§ **Work to complete**: Find the lines holding the string "will" in the data, then copy all of them.

§ **Records from a dataset**:
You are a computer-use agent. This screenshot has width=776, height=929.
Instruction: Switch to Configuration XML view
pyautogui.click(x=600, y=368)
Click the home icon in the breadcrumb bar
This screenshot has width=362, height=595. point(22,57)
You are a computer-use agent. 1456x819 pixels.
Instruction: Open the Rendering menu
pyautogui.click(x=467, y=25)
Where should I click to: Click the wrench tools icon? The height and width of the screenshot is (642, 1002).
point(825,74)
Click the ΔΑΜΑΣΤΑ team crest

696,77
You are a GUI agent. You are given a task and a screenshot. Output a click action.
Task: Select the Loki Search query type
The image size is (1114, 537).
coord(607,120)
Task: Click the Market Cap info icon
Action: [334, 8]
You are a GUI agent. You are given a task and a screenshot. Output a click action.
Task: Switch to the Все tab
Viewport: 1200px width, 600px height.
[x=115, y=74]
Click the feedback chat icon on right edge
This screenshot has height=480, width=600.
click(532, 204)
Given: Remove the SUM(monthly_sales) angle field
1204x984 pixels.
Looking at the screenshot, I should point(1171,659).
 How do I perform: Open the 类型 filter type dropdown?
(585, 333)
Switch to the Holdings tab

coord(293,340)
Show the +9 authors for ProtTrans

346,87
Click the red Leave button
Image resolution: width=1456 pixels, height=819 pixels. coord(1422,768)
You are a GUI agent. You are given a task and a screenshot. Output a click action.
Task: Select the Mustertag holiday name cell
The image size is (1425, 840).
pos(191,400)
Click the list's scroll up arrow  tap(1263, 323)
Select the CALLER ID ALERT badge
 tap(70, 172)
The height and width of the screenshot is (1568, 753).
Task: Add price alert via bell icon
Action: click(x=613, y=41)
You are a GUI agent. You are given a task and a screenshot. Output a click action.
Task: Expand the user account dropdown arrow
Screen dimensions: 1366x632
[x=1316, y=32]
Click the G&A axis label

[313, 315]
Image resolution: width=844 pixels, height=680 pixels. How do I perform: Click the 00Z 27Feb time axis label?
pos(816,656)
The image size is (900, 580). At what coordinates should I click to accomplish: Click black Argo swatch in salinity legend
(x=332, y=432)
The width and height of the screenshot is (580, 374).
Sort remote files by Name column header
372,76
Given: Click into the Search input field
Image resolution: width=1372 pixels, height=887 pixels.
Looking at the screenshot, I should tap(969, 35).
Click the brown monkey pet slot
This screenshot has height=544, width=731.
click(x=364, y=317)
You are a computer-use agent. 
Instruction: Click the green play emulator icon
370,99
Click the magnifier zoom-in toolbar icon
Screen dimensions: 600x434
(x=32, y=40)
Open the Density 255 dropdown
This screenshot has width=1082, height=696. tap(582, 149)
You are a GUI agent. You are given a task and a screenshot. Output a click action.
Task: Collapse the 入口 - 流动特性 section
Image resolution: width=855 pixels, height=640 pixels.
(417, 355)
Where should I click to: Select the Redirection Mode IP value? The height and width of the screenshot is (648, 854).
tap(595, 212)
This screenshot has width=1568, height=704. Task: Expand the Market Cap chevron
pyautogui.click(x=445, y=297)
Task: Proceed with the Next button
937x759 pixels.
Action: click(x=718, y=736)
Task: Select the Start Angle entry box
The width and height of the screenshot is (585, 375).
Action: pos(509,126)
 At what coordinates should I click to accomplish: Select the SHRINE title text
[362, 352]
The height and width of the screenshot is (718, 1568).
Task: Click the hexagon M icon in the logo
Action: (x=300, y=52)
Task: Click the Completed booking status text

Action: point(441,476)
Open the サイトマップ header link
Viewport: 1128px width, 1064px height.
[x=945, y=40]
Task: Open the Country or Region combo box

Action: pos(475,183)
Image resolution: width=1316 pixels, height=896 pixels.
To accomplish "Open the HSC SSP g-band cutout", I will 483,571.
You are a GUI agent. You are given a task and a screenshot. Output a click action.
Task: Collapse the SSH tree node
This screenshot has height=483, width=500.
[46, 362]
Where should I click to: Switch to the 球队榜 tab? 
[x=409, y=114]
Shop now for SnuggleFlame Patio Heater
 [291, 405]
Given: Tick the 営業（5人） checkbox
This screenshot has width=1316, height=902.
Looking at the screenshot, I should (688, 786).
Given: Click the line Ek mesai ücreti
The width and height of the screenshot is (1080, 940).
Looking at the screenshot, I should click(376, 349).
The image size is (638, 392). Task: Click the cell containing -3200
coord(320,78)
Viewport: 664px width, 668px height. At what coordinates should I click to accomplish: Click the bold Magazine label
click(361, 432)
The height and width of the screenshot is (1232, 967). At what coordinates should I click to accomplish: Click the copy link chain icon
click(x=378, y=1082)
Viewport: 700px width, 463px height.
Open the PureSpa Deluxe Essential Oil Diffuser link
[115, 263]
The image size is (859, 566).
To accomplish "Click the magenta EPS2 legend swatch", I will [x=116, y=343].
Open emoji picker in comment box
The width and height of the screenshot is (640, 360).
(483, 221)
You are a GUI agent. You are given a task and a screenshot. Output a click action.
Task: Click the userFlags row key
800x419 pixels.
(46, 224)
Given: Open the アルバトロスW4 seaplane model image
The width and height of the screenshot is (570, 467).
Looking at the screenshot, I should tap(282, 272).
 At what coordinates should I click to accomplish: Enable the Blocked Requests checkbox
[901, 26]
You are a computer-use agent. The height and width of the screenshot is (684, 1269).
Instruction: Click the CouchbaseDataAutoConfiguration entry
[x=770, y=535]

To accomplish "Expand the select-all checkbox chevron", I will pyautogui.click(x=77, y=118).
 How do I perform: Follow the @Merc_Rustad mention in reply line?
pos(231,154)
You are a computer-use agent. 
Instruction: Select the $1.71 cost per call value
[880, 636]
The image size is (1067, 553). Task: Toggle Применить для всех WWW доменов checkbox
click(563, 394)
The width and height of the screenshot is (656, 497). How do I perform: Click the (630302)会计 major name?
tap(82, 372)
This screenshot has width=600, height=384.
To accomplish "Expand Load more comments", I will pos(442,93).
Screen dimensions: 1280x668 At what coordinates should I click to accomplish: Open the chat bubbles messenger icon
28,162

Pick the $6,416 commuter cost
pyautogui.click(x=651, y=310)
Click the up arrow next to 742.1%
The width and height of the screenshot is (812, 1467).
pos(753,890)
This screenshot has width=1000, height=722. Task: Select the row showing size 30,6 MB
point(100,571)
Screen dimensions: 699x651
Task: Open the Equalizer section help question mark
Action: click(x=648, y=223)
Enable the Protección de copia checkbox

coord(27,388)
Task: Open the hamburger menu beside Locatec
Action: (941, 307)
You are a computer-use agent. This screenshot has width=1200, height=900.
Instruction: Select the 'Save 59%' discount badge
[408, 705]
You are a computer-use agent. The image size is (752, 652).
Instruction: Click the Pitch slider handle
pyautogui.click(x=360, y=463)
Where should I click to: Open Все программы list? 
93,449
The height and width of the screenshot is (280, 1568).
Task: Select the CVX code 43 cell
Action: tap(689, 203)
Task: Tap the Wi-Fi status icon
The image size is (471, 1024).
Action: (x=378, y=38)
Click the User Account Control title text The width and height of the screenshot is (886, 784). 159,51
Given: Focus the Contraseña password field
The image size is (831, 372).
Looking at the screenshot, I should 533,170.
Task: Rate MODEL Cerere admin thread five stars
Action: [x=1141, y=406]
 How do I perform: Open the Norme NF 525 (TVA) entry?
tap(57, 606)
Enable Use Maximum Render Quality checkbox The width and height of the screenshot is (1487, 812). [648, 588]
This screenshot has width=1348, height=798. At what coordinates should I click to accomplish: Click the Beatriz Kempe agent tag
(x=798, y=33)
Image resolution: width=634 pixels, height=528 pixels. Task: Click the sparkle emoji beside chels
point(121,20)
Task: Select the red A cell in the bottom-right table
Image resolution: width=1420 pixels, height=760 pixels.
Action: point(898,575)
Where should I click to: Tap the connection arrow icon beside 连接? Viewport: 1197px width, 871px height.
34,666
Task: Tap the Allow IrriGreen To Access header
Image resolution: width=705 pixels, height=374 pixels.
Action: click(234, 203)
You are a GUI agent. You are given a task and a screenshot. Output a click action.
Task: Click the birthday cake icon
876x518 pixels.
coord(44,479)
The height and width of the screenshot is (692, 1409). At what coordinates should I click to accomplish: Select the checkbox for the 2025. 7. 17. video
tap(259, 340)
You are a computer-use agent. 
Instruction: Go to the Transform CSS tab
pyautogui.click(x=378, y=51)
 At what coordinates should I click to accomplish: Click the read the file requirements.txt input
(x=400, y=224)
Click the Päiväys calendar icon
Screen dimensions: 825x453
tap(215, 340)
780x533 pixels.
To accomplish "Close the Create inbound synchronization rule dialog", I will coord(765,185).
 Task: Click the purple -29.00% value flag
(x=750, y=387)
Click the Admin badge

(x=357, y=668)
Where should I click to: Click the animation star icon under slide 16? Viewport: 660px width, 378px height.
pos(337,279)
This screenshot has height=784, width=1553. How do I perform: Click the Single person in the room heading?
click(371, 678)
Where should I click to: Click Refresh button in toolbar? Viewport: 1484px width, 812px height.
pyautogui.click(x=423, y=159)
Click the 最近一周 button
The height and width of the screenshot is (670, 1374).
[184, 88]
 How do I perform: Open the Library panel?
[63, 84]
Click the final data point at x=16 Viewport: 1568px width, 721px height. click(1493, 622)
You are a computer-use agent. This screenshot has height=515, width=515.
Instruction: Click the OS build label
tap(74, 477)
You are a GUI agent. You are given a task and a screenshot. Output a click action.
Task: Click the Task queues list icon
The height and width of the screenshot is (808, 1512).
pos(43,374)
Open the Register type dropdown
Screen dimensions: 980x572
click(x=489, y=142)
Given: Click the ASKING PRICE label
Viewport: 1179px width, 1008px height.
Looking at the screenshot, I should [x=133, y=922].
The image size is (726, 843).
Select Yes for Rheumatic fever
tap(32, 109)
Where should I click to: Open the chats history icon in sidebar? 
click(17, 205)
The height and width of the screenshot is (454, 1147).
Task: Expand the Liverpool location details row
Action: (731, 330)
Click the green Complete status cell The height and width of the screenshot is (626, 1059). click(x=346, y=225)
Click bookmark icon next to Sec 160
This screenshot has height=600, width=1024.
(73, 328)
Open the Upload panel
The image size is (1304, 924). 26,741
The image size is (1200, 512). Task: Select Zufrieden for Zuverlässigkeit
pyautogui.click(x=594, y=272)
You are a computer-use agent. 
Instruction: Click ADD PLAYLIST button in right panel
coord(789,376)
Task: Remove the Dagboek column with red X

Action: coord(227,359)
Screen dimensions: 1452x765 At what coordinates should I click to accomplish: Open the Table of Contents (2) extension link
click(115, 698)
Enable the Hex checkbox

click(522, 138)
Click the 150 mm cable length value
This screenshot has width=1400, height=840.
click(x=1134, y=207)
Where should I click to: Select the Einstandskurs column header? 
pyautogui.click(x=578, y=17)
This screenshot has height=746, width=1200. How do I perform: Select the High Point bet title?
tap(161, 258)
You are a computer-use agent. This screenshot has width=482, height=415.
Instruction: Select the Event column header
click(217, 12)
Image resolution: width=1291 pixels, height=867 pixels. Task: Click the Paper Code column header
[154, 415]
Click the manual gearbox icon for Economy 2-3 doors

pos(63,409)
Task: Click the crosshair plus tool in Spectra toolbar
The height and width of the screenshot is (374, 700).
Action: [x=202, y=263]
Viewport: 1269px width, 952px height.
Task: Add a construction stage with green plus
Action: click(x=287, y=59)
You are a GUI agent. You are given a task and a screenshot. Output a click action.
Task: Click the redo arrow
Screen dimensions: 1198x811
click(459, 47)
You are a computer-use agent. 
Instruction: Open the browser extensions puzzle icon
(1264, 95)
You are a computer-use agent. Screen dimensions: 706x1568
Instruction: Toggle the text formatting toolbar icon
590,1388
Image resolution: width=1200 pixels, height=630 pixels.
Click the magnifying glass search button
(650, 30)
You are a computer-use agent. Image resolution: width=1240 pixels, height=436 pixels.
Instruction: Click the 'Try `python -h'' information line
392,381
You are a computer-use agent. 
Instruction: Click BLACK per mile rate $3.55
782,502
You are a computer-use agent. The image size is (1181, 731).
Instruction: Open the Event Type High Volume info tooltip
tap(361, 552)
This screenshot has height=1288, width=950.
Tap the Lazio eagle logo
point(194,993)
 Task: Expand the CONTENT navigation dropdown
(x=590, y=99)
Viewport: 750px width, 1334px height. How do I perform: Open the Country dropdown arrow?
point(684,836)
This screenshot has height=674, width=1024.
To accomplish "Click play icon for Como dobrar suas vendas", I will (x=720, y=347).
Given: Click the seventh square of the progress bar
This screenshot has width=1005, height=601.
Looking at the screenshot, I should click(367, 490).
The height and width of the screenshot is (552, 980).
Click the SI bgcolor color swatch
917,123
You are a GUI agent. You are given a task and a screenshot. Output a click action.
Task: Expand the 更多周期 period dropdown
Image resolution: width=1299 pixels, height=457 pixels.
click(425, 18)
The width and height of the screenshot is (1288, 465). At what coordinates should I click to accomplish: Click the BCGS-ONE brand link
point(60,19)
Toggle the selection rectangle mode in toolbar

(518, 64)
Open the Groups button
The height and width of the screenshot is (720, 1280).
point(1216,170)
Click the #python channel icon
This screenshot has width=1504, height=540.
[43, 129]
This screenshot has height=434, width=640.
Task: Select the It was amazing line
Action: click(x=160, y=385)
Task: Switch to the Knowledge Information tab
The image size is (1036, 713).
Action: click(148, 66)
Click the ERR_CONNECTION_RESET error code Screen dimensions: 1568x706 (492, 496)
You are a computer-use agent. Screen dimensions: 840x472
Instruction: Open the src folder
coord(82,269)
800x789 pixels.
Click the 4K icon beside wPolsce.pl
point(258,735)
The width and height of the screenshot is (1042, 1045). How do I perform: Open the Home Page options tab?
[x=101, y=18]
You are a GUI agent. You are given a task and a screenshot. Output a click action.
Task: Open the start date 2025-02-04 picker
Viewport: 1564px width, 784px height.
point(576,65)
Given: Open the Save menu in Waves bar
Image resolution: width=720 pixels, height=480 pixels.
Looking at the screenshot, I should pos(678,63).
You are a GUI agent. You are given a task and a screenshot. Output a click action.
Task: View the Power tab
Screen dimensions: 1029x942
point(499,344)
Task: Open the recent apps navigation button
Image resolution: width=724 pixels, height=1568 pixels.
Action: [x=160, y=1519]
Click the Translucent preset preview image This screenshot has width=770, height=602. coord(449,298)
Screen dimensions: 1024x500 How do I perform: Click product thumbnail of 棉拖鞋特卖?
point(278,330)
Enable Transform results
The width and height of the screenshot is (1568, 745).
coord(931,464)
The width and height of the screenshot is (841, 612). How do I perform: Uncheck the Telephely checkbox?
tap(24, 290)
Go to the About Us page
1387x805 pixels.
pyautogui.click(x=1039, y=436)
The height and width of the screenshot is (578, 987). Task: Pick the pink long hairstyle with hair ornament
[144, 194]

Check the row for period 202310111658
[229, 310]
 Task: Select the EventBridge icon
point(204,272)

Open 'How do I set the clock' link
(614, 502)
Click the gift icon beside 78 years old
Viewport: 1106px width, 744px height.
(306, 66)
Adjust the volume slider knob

§ **Answer area**:
To accomplish "Open the HSC SSP g-band cutout", I will 483,571.
To accomplish "Click the magenta EPS2 legend swatch", I will [x=116, y=343].
To accomplish "Expand the select-all checkbox chevron", I will pyautogui.click(x=77, y=118).
To accomplish "Expand Load more comments", I will pos(442,93).
To accomplish "Close the Create inbound synchronization rule dialog", I will coord(765,185).
To accomplish "Click play icon for Como dobrar suas vendas", I will (x=720, y=347).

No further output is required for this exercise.